Work to be completed
Repeat every row below word for word, with nothing changed.

Target pointing data

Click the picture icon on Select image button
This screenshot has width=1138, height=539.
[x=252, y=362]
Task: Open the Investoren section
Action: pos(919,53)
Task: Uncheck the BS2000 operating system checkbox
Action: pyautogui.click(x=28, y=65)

Written answer
Click the picture icon on Select image button
This screenshot has width=1138, height=539.
[x=252, y=362]
Task: Open the Investoren section
Action: pos(919,53)
Task: Uncheck the BS2000 operating system checkbox
Action: pyautogui.click(x=28, y=65)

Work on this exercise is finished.